* [Task data]
• • • • • • •

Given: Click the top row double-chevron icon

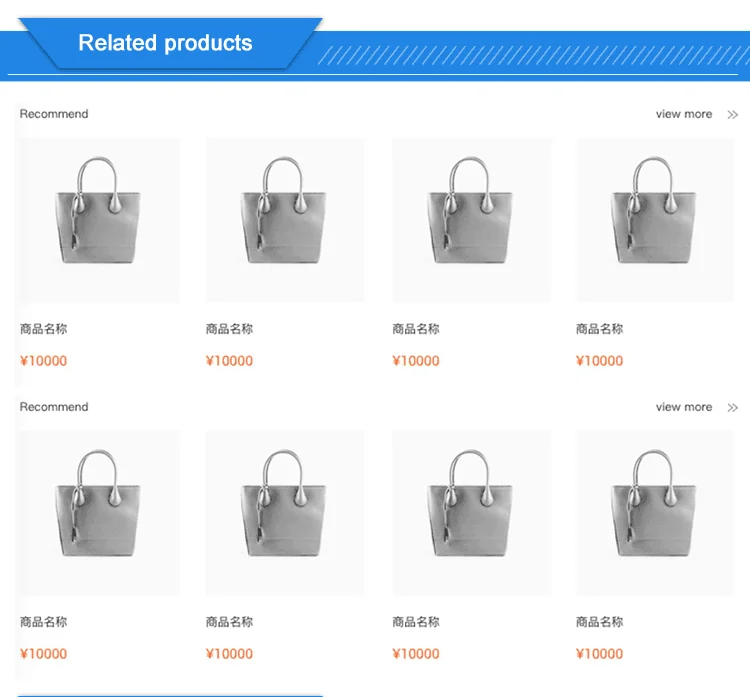Looking at the screenshot, I should pyautogui.click(x=732, y=115).
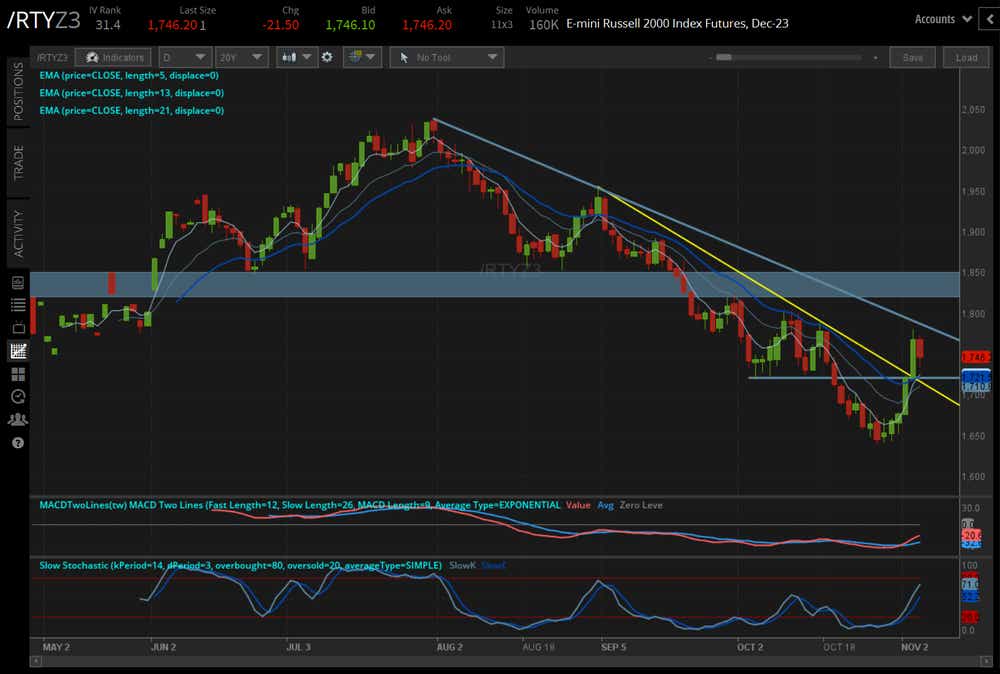
Task: Expand the candlestick chart type dropdown
Action: (x=296, y=57)
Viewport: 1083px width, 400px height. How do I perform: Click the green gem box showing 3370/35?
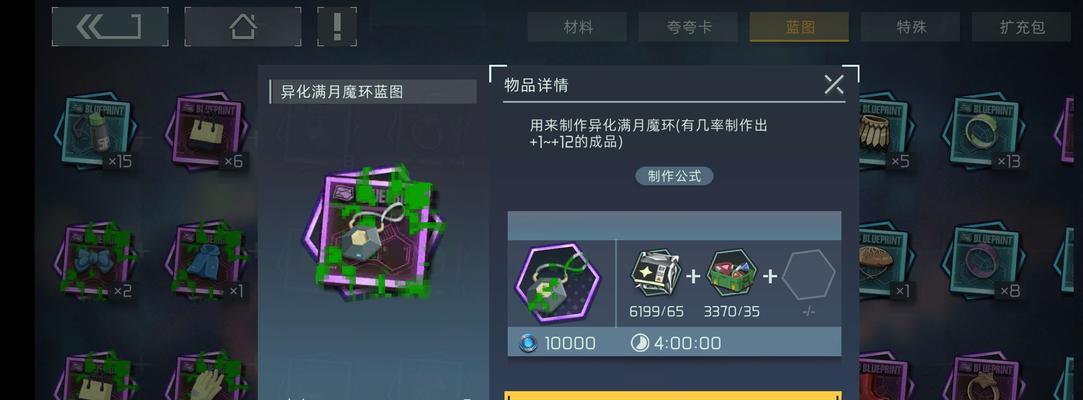732,274
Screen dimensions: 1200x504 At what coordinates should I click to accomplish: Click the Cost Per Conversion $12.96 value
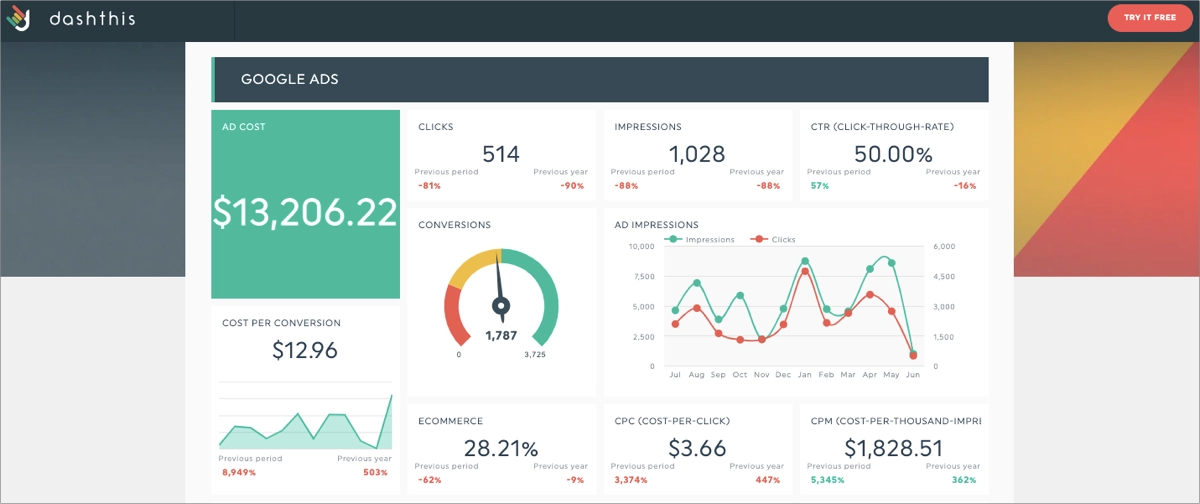coord(305,350)

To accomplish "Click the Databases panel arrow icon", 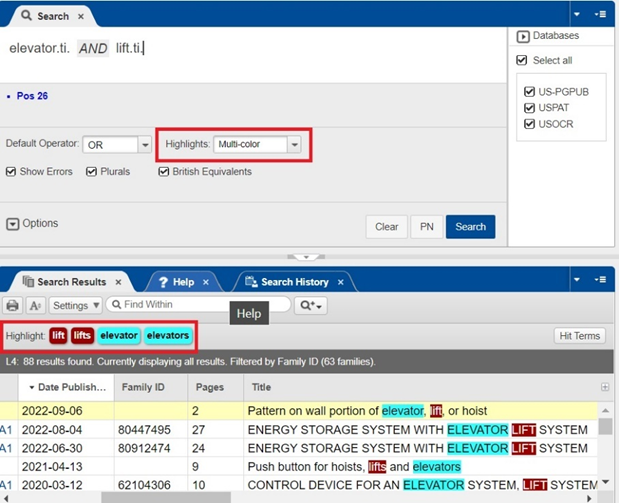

• • • • • • •

* [Brief] From the line with "Screen dimensions: 1200x504" through the final line of the records above, return each line exactly and nothing else. Pictures are to be skipped.

* [Answer to the exercise]
Screen dimensions: 1200x504 At what coordinates should I click to accomplish: Click the Cost Per Conversion $12.96 value
coord(305,350)

To accomplish "Click the Databases panel arrow icon", 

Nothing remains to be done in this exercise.